▶ TEXTE CITÉ
....

Travaux de la délégation aux droits des femmes
DÉLÉGATION DU SÉNAT AUX DROITS DES FEMMES ET À L'ÉGALITÉ DES CHANCES ENTRE LES HOMMES ET LES FEMMES
Mardi 8 juin 2004
- Présidence de Mme Gisèle Gautier, présidente.
Situation des femmes en Afghanistan - Audition de Mme Chekeba Hachemi, Première secrétaire de l'ambassade d'Afghanistan auprès de l'Union européenne
La délégation a procédé à l'audition de Mme Chekeba Hachemi, Première secrétaire de l'ambassade d'Afghanistan auprès de l'Union européenne, sur la situation des femmes en Afghanistan.
Mme Gisèle Gautier, présidente, a rappelé l'intérêt porté par la délégation aux droits des femmes et à l'égalité des chances entre les hommes et les femmes à la situation particulièrement difficile des femmes dans un certain nombre de pays traversés par des conflits. Elle a également souligné l'importance du rôle des femmes dans le processus de rétablissement de la paix, puis a présenté les principales étapes de la carrière de Mme Chekeba Hachemi.

....

▶ DONNÉES FOURNIES
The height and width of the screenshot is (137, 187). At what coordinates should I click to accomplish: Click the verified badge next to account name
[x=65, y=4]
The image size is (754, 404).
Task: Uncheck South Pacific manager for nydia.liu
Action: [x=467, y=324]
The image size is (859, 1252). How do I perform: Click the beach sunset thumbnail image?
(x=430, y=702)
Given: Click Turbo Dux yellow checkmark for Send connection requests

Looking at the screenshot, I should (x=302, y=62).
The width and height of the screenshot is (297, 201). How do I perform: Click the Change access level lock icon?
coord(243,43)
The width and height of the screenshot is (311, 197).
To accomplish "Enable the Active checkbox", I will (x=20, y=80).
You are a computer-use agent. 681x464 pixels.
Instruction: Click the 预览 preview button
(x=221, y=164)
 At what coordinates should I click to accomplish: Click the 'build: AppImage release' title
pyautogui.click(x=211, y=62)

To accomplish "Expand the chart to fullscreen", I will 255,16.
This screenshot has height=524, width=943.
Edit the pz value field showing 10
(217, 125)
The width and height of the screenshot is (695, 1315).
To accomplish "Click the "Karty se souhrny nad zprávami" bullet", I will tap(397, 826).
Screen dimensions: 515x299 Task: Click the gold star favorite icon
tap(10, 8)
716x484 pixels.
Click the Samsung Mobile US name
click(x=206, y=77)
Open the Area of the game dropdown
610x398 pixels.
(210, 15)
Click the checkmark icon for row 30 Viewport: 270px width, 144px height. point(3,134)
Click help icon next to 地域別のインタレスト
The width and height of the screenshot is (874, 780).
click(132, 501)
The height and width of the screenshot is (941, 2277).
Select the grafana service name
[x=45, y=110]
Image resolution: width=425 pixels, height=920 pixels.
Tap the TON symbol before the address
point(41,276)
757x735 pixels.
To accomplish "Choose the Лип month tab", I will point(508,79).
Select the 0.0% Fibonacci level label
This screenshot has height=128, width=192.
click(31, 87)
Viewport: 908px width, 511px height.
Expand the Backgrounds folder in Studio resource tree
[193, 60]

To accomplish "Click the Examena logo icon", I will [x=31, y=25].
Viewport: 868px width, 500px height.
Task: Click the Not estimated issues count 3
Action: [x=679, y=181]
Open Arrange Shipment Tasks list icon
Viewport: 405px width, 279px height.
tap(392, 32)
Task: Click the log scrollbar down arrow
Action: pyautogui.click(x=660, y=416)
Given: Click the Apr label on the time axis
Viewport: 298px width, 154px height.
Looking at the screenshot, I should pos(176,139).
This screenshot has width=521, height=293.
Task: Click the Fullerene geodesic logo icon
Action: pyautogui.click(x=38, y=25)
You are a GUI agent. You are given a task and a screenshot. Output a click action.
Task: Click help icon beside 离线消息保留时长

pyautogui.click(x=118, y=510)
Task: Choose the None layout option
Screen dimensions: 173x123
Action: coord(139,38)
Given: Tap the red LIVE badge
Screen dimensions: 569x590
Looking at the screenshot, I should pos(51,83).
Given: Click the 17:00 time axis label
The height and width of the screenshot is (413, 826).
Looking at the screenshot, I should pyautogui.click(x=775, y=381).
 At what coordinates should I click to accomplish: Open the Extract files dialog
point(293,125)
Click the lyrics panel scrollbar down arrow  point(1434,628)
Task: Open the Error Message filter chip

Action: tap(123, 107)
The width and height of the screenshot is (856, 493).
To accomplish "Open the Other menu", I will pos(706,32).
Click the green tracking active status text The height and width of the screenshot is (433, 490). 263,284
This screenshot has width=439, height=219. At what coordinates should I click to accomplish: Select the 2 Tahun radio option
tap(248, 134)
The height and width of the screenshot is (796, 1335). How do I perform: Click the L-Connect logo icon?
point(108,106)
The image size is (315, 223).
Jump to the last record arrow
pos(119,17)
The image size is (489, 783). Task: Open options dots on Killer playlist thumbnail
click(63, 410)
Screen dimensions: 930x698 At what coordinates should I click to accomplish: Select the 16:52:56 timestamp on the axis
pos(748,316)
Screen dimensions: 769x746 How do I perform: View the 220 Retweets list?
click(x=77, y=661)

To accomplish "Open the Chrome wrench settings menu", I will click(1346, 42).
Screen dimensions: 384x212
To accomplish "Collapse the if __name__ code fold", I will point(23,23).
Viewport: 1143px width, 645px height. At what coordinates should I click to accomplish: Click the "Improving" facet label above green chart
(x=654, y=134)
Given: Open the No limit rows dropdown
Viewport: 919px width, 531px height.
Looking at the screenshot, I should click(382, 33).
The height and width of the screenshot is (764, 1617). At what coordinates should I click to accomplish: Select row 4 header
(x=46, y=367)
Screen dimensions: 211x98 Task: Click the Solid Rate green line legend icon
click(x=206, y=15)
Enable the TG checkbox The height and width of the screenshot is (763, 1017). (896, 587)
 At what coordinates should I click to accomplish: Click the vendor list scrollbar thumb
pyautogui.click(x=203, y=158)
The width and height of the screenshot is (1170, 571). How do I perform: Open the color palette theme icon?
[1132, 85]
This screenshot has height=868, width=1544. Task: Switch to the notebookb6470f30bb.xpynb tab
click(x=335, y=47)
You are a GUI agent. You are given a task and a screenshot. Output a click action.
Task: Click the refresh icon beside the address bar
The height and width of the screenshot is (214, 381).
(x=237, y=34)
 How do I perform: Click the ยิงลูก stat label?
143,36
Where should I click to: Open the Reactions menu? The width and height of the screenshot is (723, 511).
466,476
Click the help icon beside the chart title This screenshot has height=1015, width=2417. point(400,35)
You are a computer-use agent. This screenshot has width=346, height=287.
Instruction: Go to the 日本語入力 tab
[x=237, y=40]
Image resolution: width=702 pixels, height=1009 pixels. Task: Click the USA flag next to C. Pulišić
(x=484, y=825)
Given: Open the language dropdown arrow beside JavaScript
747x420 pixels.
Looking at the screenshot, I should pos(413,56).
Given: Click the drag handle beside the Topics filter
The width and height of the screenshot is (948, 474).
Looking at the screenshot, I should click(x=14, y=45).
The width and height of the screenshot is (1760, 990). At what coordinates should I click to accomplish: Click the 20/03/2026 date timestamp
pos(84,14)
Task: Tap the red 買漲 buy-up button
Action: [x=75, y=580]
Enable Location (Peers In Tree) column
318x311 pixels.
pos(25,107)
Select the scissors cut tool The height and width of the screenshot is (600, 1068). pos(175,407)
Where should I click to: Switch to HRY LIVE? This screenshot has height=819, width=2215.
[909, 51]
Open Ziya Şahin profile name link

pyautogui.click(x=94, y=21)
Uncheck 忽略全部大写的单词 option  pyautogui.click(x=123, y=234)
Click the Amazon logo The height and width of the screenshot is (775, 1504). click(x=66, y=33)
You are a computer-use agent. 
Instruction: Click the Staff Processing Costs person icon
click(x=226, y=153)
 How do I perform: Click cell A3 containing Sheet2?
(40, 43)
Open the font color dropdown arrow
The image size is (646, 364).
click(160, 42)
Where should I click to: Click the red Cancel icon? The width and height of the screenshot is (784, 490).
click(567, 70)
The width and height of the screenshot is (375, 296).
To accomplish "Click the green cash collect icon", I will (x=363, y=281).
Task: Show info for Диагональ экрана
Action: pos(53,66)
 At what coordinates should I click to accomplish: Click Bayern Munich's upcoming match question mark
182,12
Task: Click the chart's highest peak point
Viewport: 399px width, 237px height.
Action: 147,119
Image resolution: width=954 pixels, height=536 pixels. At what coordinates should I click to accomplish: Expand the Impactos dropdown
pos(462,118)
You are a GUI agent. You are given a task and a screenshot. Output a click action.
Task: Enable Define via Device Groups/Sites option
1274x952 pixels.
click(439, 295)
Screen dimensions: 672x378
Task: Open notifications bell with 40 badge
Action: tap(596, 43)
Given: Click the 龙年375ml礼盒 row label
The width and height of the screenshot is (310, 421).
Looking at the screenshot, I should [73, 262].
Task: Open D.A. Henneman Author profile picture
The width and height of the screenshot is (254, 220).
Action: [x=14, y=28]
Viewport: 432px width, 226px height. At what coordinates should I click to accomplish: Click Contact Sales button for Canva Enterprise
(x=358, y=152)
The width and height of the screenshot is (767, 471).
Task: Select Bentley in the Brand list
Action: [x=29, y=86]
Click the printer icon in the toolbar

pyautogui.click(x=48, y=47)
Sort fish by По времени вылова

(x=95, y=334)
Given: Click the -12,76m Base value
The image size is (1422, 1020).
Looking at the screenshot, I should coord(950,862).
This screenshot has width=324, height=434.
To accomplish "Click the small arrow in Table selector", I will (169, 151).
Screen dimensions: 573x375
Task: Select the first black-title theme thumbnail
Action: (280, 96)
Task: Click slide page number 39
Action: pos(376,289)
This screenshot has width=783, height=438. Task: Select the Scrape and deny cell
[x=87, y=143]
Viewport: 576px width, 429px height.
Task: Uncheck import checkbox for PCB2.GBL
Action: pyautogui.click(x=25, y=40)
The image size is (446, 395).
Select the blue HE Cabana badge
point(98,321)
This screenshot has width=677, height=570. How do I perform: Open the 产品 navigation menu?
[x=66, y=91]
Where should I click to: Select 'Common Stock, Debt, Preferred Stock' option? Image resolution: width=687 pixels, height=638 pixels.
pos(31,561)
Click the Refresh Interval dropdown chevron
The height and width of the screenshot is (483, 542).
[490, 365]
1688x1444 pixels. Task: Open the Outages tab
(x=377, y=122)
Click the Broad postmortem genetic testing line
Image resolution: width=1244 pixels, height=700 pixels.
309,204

....

▶ LISTE DES TÂCHES
**1)** Dans le dernier paragraphe du compte rendu sur les femmes en Afghanistan, quelles actions sont attribuées à Mme Gisèle Gautier ?
**2)** Résumez en deux phrases le compte rendu de l'audition sur les femmes en Afghanistan.
**3)** Poursuivez le compte rendu de l'audition sur les femmes en Afghanistan à la suite de sa dernière phrase.
Les données forment un matériau à part, indépendant du texte cité.

▶ RÉPONSES ATTENDUES
**1)**
- Elle a rappelé l'intérêt porté par la délégation à la situation particulièrement difficile des femmes dans un certain nombre de pays traversés par des conflits.
- Elle a souligné l'importance du rôle des femmes dans le processus de rétablissement de la paix.
- Elle a présenté les principales étapes de la carrière de Mme Chekeba Hachemi.

**2)** Le 8 juin 2004, la délégation du Sénat aux droits des femmes, sous la présidence de Mme Gisèle Gautier, a entendu Mme Chekeba Hachemi, Première secrétaire de l'ambassade d'Afghanistan auprès de l'Union européenne, sur la situation des femmes en Afghanistan. La présidente a rappelé l'intérêt de la délégation pour la situation difficile des femmes dans les pays traversés par des conflits, a souligné leur rôle dans le rétablissement de la paix et a présenté la carrière de Mme Hachemi.

**3)**
Après avoir manifesté son émotion de pouvoir à nouveau dialoguer avec des représentants du Parlement qui l'ont soutenue, il y a plusieurs années, dans son action en Afghanistan, Mme Chekeba Hachemi a tout d'abord évoqué les principaux repères de l'évolution du régime avec la mise en place, en décembre 2001, conformément aux accords internationaux, d'un gouvernement provisoire, et, fin 2003 d'une assemblée (Loya Jirda) qui a décidé démocratiquement, pour la première fois dans l'histoire de l'Afghanistan, de maintenir le gouvernement en place. Elle a indiqué que ce dernier comprenait trois femmes, dont deux ministres - l'une des affaires sociales, l'autre de la condition féminine - et une secrétaire d'État aux affaires juridiques.
S'agissant de la situation globale de l'Afghanistan, elle a fait ressortir le décalage entre les promesses de la communauté internationale et les réalisations concrètes : à Kaboul, a-t-elle indiqué, la reconstruction est visible, tandis que dans les provinces, qui représentent 95 % du territoire afghan, aucune route n'est remise en état, il n'y a pas d'eau potable et le pays connaît les taux de mortalité les plus élevés du monde à la naissance. Elle a précisé qu'un enfant sur trois n'atteint pas l'âge de 5 ans. Tout en signalant que 30 % des enfants scolarisés sont des filles, elle a rappelé que des millions d'enfants afghans ne sont pas scolarisés.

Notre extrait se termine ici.